Guidelines and rules for GetHashCode

The code is more what you’d call guidelines than actual rules” – truer words were never spoken. It’s important when writing code to understand what are vague “guidelines” that should be followed but can be broken or fudged, and what are crisp “rules” that have serious negative consequences for correctness and robustness. I often get questions about the rules and guidelines for GetHashCode, so I thought I might summarize them here.

What is GetHashCode used for?

It is by design useful for only one thing: putting an object in a hash table. Hence the name.

Why do we have this method on Object in the first place?
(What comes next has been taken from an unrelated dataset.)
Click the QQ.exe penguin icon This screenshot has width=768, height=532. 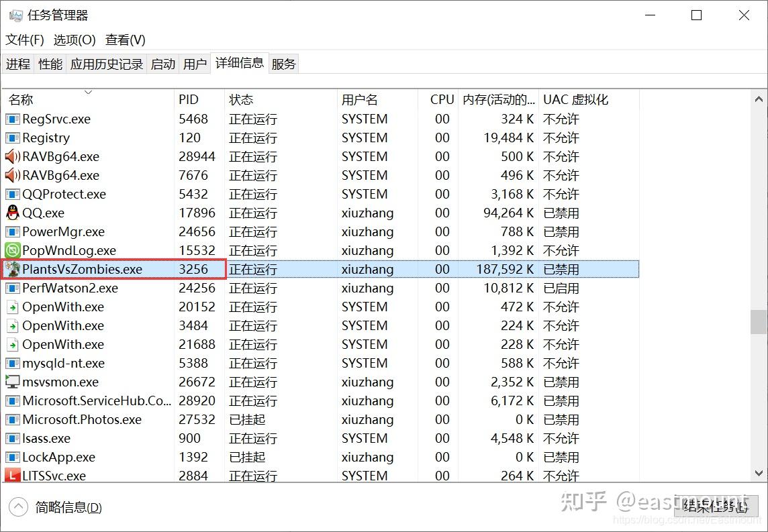coord(12,213)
It makes perfect sense that every object in the type system should provide a GetType method; data’s ability to describe itself is a key feature of the CLR type system. And it makes sense that every object should have a ToString, so that it is able to print out a representation of itself as a string, for debugging purposes. It seems plausible that objects should be able to compare themselves to other objects for equality. But why should it be the case that every object should be able to hash itself for insertion into a hash table? Seems like an odd thing to require every object to be able to do.

I think if we were redesigning the type system from scratch today, hashing might be done differently, perhaps with an IHashable interface. But when the CLR type system was designed there were no generic types and therefore a general-purpose hash table needed to be able to store any object.

How do hash tables and similar data structures use GetHashCode?

Consider a “set” abstract data type. Though there are many operations you might want to perform on a set, the two basic ones are insert a new item into the set, and check to see whether a given item is in the set. We would like these operations to be fast even if the set is large. Consider, for example, using a list as an implementation detail of a set:

class Set
{
  private List list = new List();
  public void Insert(T item)
  {
    if (!Contains(t))
      list.Add(item);
  }
  public bool Contains(T item)
  {
    foreach(T member in list)
      if (member.Equals(item))
        return true;
    return false;
  }
}

(I’ve omitted any error checking throughout this article; we probably want to make sure that the item is not null. We probably want to implement some interfaces, and so on. I’m keeping things simple so that we concentrate on the hashing part.)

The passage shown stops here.